» **Exercise brief**
Output the data as it stands. Each line must match exactly.

» **Data supplied**

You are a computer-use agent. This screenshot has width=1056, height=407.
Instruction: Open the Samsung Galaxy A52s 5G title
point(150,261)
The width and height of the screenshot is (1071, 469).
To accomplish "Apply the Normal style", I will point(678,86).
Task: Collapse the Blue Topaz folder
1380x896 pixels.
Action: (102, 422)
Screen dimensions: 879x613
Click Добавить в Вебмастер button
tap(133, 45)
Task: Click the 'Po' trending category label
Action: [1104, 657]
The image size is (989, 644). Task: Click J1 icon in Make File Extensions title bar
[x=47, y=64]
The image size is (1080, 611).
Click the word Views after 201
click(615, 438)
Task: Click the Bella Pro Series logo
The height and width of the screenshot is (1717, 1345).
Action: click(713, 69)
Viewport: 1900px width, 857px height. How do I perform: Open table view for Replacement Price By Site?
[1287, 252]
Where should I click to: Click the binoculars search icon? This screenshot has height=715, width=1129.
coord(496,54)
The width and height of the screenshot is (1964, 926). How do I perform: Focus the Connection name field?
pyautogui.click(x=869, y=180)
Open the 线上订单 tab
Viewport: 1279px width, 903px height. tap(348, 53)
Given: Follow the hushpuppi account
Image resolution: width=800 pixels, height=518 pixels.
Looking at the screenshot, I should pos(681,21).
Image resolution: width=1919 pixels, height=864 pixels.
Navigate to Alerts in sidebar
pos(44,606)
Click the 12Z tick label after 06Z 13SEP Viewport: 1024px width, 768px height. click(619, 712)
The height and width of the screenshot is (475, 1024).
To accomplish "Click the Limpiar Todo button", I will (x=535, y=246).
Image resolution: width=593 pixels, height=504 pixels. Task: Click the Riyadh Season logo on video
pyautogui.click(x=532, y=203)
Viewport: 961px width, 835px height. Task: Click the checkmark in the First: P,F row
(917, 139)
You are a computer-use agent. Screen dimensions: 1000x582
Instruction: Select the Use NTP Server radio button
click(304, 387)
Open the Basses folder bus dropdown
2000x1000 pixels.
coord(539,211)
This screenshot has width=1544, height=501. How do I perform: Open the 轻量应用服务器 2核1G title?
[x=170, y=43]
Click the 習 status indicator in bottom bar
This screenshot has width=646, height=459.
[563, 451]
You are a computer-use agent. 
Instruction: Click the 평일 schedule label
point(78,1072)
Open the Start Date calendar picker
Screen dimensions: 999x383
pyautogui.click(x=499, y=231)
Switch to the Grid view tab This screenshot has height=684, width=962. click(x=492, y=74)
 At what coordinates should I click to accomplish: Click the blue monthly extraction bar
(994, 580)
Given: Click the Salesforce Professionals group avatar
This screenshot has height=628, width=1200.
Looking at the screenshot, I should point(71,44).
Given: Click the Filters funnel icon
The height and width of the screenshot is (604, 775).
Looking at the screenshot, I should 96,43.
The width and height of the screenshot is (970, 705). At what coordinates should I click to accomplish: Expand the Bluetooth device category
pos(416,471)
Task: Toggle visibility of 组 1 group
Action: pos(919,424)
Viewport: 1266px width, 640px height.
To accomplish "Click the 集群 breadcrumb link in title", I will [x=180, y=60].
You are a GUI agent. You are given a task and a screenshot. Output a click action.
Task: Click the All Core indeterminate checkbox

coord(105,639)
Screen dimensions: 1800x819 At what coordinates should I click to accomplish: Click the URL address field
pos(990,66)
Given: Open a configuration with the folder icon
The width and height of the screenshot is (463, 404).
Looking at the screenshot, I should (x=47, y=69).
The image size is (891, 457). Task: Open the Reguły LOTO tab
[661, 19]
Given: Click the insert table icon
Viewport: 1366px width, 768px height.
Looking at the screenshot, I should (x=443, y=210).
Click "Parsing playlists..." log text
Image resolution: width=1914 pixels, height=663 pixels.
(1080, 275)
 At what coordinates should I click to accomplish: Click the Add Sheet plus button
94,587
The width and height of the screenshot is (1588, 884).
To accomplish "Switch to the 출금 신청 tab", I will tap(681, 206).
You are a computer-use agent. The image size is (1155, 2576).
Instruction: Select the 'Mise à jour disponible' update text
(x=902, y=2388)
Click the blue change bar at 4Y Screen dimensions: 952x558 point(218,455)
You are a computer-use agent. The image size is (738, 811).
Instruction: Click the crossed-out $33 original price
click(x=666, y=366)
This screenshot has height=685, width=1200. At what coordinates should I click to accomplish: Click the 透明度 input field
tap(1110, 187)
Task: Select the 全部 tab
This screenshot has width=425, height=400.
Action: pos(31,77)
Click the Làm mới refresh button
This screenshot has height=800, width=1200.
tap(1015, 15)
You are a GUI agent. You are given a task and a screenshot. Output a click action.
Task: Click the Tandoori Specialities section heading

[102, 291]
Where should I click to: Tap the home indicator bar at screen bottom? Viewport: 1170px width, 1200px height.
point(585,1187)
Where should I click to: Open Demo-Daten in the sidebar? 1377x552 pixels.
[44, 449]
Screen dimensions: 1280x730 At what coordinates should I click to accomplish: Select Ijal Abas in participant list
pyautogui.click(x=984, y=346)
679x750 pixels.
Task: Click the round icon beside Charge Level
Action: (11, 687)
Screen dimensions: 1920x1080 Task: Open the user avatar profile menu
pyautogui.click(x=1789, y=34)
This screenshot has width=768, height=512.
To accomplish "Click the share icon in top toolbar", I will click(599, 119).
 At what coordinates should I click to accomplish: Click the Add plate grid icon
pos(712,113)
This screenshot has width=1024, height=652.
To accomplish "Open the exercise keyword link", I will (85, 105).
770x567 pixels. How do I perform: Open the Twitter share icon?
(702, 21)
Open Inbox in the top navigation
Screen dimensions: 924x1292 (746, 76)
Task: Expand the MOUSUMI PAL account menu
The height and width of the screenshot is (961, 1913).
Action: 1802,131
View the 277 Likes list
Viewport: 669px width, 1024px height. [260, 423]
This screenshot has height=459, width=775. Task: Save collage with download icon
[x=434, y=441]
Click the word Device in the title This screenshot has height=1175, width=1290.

» **Answer to the problem**
You are a computer-use agent. This screenshot has width=1056, height=407.
Instruction: Open the Samsung Galaxy A52s 5G title
point(150,261)
The width and height of the screenshot is (1071, 469).
To accomplish "Apply the Normal style", I will point(678,86).
Task: Collapse the Blue Topaz folder
1380x896 pixels.
Action: (102, 422)
Screen dimensions: 879x613
Click Добавить в Вебмастер button
tap(133, 45)
Task: Click the 'Po' trending category label
Action: [1104, 657]
The image size is (989, 644). Task: Click J1 icon in Make File Extensions title bar
[x=47, y=64]
The image size is (1080, 611).
Click the word Views after 201
click(615, 438)
Task: Click the Bella Pro Series logo
The height and width of the screenshot is (1717, 1345).
Action: click(713, 69)
Viewport: 1900px width, 857px height. How do I perform: Open table view for Replacement Price By Site?
[1287, 252]
Where should I click to: Click the binoculars search icon? This screenshot has height=715, width=1129.
coord(496,54)
The width and height of the screenshot is (1964, 926). How do I perform: Focus the Connection name field?
pyautogui.click(x=869, y=180)
Open the 线上订单 tab
Viewport: 1279px width, 903px height. tap(348, 53)
Given: Follow the hushpuppi account
Image resolution: width=800 pixels, height=518 pixels.
Looking at the screenshot, I should pos(681,21).
Image resolution: width=1919 pixels, height=864 pixels.
Navigate to Alerts in sidebar
pos(44,606)
Click the 12Z tick label after 06Z 13SEP Viewport: 1024px width, 768px height. click(619, 712)
The height and width of the screenshot is (475, 1024).
To accomplish "Click the Limpiar Todo button", I will (x=535, y=246).
Image resolution: width=593 pixels, height=504 pixels. Task: Click the Riyadh Season logo on video
pyautogui.click(x=532, y=203)
Viewport: 961px width, 835px height. Task: Click the checkmark in the First: P,F row
(917, 139)
You are a computer-use agent. Screen dimensions: 1000x582
Instruction: Select the Use NTP Server radio button
click(304, 387)
Open the Basses folder bus dropdown
2000x1000 pixels.
coord(539,211)
This screenshot has width=1544, height=501. How do I perform: Open the 轻量应用服务器 2核1G title?
[x=170, y=43]
Click the 習 status indicator in bottom bar
This screenshot has width=646, height=459.
[563, 451]
You are a computer-use agent. 
Instruction: Click the 평일 schedule label
point(78,1072)
Open the Start Date calendar picker
Screen dimensions: 999x383
pyautogui.click(x=499, y=231)
Switch to the Grid view tab This screenshot has height=684, width=962. click(x=492, y=74)
 At what coordinates should I click to accomplish: Click the blue monthly extraction bar
(994, 580)
Given: Click the Salesforce Professionals group avatar
This screenshot has height=628, width=1200.
Looking at the screenshot, I should point(71,44).
Given: Click the Filters funnel icon
The height and width of the screenshot is (604, 775).
Looking at the screenshot, I should 96,43.
The width and height of the screenshot is (970, 705). At what coordinates should I click to accomplish: Expand the Bluetooth device category
pos(416,471)
Task: Toggle visibility of 组 1 group
Action: pos(919,424)
Viewport: 1266px width, 640px height.
To accomplish "Click the 集群 breadcrumb link in title", I will [x=180, y=60].
You are a GUI agent. You are given a task and a screenshot. Output a click action.
Task: Click the All Core indeterminate checkbox

coord(105,639)
Screen dimensions: 1800x819 At what coordinates should I click to accomplish: Click the URL address field
pos(990,66)
Given: Open a configuration with the folder icon
The width and height of the screenshot is (463, 404).
Looking at the screenshot, I should (x=47, y=69).
The image size is (891, 457). Task: Open the Reguły LOTO tab
[661, 19]
Given: Click the insert table icon
Viewport: 1366px width, 768px height.
Looking at the screenshot, I should (x=443, y=210).
Click "Parsing playlists..." log text
Image resolution: width=1914 pixels, height=663 pixels.
(1080, 275)
 At what coordinates should I click to accomplish: Click the Add Sheet plus button
94,587
The width and height of the screenshot is (1588, 884).
To accomplish "Switch to the 출금 신청 tab", I will tap(681, 206).
You are a computer-use agent. The image size is (1155, 2576).
Instruction: Select the 'Mise à jour disponible' update text
(x=902, y=2388)
Click the blue change bar at 4Y Screen dimensions: 952x558 point(218,455)
You are a computer-use agent. The image size is (738, 811).
Instruction: Click the crossed-out $33 original price
click(x=666, y=366)
This screenshot has height=685, width=1200. At what coordinates should I click to accomplish: Click the 透明度 input field
tap(1110, 187)
Task: Select the 全部 tab
This screenshot has width=425, height=400.
Action: pos(31,77)
Click the Làm mới refresh button
This screenshot has height=800, width=1200.
tap(1015, 15)
You are a GUI agent. You are given a task and a screenshot. Output a click action.
Task: Click the Tandoori Specialities section heading

[102, 291]
Where should I click to: Tap the home indicator bar at screen bottom? Viewport: 1170px width, 1200px height.
point(585,1187)
Where should I click to: Open Demo-Daten in the sidebar? 1377x552 pixels.
[44, 449]
Screen dimensions: 1280x730 At what coordinates should I click to accomplish: Select Ijal Abas in participant list
pyautogui.click(x=984, y=346)
679x750 pixels.
Task: Click the round icon beside Charge Level
Action: (11, 687)
Screen dimensions: 1920x1080 Task: Open the user avatar profile menu
pyautogui.click(x=1789, y=34)
This screenshot has width=768, height=512.
To accomplish "Click the share icon in top toolbar", I will click(599, 119).
 At what coordinates should I click to accomplish: Click the Add plate grid icon
pos(712,113)
This screenshot has width=1024, height=652.
To accomplish "Open the exercise keyword link", I will (85, 105).
770x567 pixels. How do I perform: Open the Twitter share icon?
(702, 21)
Open Inbox in the top navigation
Screen dimensions: 924x1292 (746, 76)
Task: Expand the MOUSUMI PAL account menu
The height and width of the screenshot is (961, 1913).
Action: 1802,131
View the 277 Likes list
Viewport: 669px width, 1024px height. [260, 423]
This screenshot has height=459, width=775. Task: Save collage with download icon
[x=434, y=441]
Click the word Device in the title This screenshot has height=1175, width=1290.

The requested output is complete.